SEBI Mandates Index Provider Registration
The Securities and Exchange Board of India (SEBI) has issued new rules requiring index providers to register if they manage 'significant indices'. These regulations, part of the Index Providers Regulations, 2024, take effect on May 6, 2026. SEBI aims to boost governance and transparency in India's expanding financial benchmark market. An index will be considered significant if mutual fund schemes tracking it hold an average daily cumulative asset under management (AUM) of over ₹20,000 crore. This assessment will be conducted twice a year.

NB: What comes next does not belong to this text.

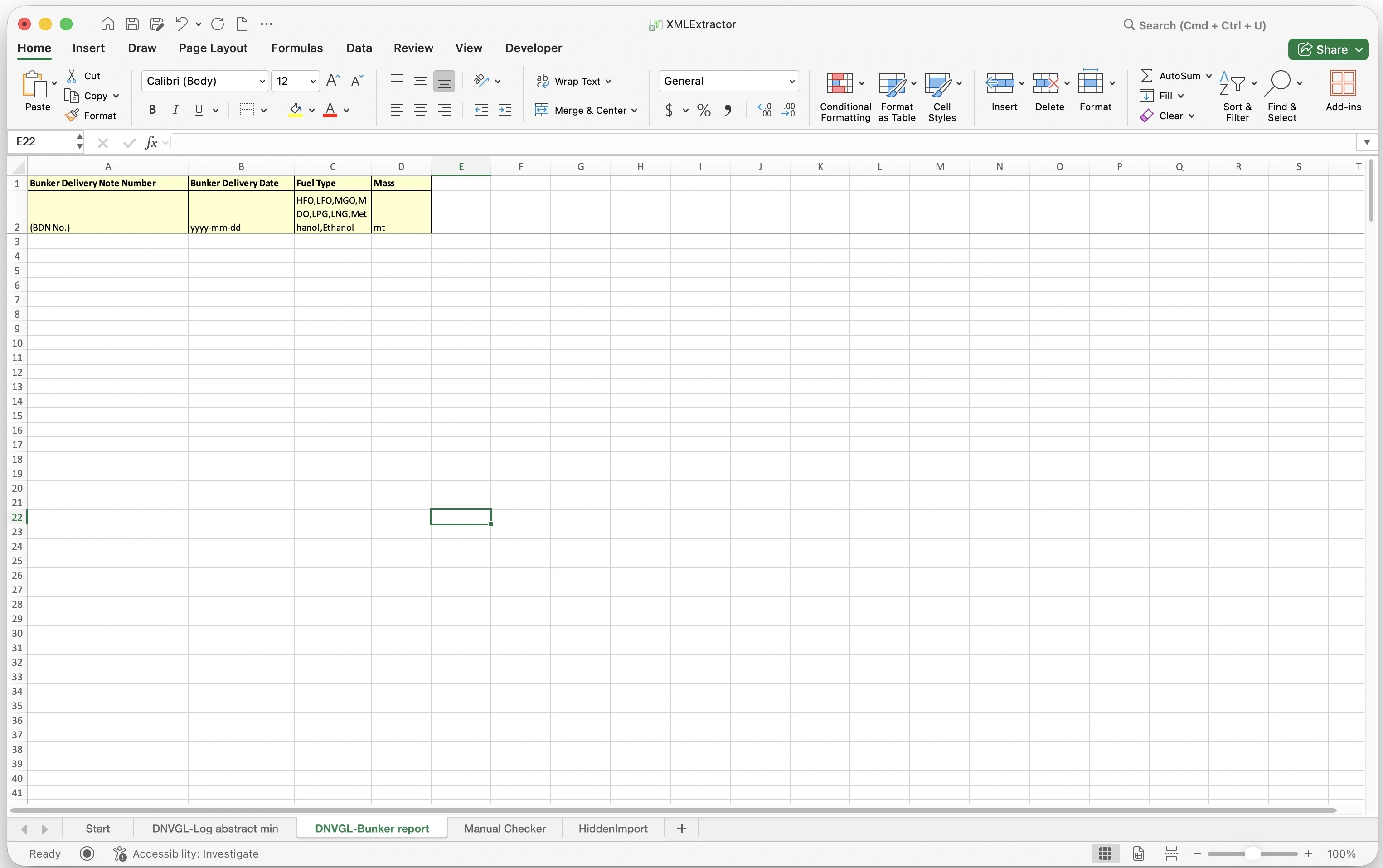Click the green Share button
The height and width of the screenshot is (868, 1383).
click(1323, 49)
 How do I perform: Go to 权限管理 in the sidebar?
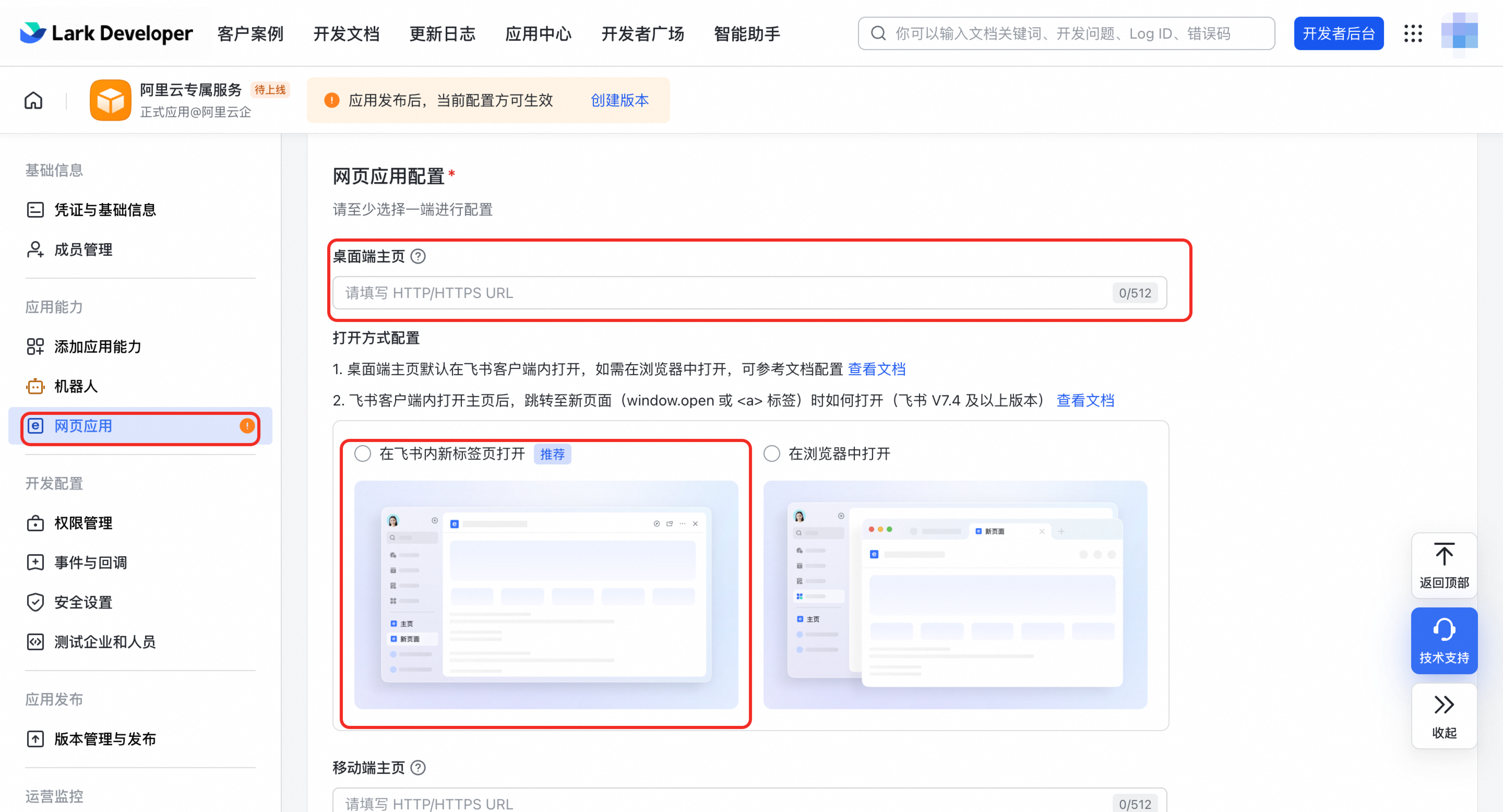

Market Growth Fuels Regulatory Push
India's mutual fund industry has expanded rapidly, with total AUM reaching about ₹73.73 trillion by March 2026. This growth, averaging 21.91% annually over the last five years, has been largely fueled by passive funds, hybrid schemes, and equity funds. These funds channel substantial investor capital, making index providers influential. Global regulators also oversee index providers. Europe's EU Benchmarks Regulation and UK rules ensure objective index methodologies. The U.S. SEC is considering regulating index providers as investment advisers. SEBI's move aligns with these global efforts to ensure transparency and accountability for indices that guide investor decisions. This new regulation fills a gap identified by SEBI in a 2022 consultation paper.
Potential Challenges for Index Providers
However, the new rules may increase compliance costs for index providers, potentially leading to consolidation among smaller firms or higher expenses for investors. While the ₹20,000 crore AUM threshold targets influential indices, it might overlook important niche benchmarks. The semi-annual review cycle could also cause shifts in how indices are classified. Historically, SEBI has acted to restore market confidence, but new regulations can cause initial disruptions. Differences in regulatory approaches worldwide, such as how the U.S. SEC and EU treat index providers, could complicate operations for international firms. Index providers focused on ESG factors may also face additional challenges due to evolving standards and scrutiny.
Registration Deadline and Market Impact
Index providers identified as managing 'significant indices' must register with SEBI within six months of the rules taking effect. Entities already recognized by the Reserve Bank of India (RBI) as significant benchmarks are exempt. These changes are expected to align India's index administration with international standards, fostering a more reliable environment for passive investing. The regulations are projected to enhance investor confidence as India's market continues to grow, with mutual fund AUM predicted to reach over ₹300 trillion by 2035.